#### Exercise description
Copy each line of the entries beneath that contains the word "will".

· · · ·

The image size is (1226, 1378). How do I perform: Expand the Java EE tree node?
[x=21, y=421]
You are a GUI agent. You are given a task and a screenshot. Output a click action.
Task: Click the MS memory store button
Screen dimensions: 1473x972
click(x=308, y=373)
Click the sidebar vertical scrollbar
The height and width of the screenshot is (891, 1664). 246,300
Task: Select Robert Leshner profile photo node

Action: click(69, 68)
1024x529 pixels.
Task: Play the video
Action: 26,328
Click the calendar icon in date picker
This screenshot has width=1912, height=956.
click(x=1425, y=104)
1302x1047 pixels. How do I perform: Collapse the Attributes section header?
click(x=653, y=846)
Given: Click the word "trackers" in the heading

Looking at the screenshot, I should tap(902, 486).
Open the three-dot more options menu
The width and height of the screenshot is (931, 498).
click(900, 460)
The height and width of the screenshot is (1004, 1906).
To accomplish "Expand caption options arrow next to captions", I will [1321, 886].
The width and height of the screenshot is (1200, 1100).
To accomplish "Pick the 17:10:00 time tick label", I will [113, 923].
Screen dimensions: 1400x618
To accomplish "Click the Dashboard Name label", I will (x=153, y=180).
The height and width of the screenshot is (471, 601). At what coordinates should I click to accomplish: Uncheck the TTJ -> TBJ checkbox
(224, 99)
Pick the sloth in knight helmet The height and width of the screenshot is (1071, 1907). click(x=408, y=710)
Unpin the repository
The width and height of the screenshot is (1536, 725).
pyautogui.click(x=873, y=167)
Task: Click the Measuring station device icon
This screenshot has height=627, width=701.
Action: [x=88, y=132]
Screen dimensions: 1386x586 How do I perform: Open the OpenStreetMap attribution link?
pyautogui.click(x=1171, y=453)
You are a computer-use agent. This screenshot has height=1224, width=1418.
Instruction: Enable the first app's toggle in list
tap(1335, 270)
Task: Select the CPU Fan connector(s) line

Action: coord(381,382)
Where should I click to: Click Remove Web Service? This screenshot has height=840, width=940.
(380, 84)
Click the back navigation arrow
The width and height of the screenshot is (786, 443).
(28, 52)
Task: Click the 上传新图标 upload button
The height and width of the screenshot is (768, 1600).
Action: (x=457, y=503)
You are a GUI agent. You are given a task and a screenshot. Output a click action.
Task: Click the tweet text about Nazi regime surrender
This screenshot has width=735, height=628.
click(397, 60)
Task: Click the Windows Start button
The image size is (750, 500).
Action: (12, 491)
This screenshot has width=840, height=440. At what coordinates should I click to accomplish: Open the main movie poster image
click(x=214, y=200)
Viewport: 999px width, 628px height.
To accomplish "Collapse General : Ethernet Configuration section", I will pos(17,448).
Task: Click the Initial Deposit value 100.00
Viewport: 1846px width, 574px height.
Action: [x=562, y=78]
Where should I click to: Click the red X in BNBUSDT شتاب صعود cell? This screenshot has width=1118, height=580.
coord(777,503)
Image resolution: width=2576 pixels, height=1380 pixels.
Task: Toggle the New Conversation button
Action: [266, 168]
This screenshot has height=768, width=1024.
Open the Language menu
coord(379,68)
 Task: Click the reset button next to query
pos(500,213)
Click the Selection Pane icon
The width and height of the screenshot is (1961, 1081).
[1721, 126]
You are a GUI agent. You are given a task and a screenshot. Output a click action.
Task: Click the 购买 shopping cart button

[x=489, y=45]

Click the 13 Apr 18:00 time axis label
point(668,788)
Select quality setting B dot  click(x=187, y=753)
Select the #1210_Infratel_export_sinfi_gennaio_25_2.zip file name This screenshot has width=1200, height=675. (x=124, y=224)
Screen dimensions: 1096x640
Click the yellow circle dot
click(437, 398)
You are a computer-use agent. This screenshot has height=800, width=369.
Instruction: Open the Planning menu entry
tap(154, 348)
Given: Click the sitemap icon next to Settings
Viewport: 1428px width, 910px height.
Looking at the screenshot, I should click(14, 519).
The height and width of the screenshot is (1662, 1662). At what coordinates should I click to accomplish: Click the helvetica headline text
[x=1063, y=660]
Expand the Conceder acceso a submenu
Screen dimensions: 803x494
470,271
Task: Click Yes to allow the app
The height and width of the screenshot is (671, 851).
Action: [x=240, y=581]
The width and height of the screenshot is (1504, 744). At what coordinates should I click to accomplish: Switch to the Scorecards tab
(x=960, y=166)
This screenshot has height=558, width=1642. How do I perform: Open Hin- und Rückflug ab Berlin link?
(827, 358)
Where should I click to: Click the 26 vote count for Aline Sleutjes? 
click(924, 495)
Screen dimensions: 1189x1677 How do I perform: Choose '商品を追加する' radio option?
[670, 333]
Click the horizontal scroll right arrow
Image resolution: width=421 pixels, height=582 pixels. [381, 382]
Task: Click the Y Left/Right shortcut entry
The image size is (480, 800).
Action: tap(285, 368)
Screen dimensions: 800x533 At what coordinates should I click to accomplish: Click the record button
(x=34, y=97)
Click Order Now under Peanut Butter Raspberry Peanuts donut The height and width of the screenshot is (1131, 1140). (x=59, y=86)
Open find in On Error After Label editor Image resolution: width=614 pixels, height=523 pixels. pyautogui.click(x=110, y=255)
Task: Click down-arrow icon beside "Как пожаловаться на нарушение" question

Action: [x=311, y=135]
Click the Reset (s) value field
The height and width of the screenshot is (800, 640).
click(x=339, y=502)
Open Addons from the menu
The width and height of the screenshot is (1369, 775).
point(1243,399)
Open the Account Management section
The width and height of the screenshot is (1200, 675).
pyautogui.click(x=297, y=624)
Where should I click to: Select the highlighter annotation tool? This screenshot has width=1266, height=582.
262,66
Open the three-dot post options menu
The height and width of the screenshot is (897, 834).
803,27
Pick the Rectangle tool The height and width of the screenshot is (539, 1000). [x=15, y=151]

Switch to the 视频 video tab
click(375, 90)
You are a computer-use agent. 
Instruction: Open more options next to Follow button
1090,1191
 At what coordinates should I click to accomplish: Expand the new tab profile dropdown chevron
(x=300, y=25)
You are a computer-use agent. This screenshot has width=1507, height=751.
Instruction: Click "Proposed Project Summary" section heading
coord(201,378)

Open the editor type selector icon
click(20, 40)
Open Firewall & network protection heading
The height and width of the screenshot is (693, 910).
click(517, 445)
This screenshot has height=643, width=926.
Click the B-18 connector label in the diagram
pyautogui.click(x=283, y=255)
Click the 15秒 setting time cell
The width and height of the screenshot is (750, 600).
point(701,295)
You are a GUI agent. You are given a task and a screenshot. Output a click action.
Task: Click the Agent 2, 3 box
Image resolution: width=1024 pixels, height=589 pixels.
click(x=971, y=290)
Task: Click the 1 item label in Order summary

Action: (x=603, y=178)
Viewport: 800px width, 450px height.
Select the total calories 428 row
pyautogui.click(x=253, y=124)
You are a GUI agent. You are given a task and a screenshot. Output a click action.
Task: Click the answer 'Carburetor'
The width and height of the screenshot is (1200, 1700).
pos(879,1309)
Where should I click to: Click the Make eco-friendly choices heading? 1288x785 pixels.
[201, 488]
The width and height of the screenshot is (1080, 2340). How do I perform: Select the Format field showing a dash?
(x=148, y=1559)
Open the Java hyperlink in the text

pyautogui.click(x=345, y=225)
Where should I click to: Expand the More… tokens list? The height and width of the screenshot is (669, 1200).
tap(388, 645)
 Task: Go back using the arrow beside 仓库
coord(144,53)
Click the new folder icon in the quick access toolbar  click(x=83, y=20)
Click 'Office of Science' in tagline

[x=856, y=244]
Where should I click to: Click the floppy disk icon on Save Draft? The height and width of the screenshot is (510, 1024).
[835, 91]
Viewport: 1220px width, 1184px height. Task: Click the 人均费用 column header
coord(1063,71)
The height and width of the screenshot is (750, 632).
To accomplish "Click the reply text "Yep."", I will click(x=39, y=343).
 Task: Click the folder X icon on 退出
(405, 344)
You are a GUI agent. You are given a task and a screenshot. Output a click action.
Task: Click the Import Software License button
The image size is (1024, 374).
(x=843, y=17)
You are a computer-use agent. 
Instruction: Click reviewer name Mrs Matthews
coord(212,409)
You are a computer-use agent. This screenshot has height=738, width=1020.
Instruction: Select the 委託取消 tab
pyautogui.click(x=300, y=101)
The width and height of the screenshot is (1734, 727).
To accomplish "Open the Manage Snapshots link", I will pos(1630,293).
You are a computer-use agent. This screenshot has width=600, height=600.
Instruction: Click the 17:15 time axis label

· · · ·

#### Answer box
To accomplish "Expand caption options arrow next to captions", I will [1321, 886].
To accomplish "Pick the 17:10:00 time tick label", I will [113, 923].
To accomplish "Click the Dashboard Name label", I will (x=153, y=180).
To accomplish "Collapse General : Ethernet Configuration section", I will pos(17,448).
To accomplish "Click the reply text "Yep."", I will click(x=39, y=343).
To accomplish "Open the Manage Snapshots link", I will pos(1630,293).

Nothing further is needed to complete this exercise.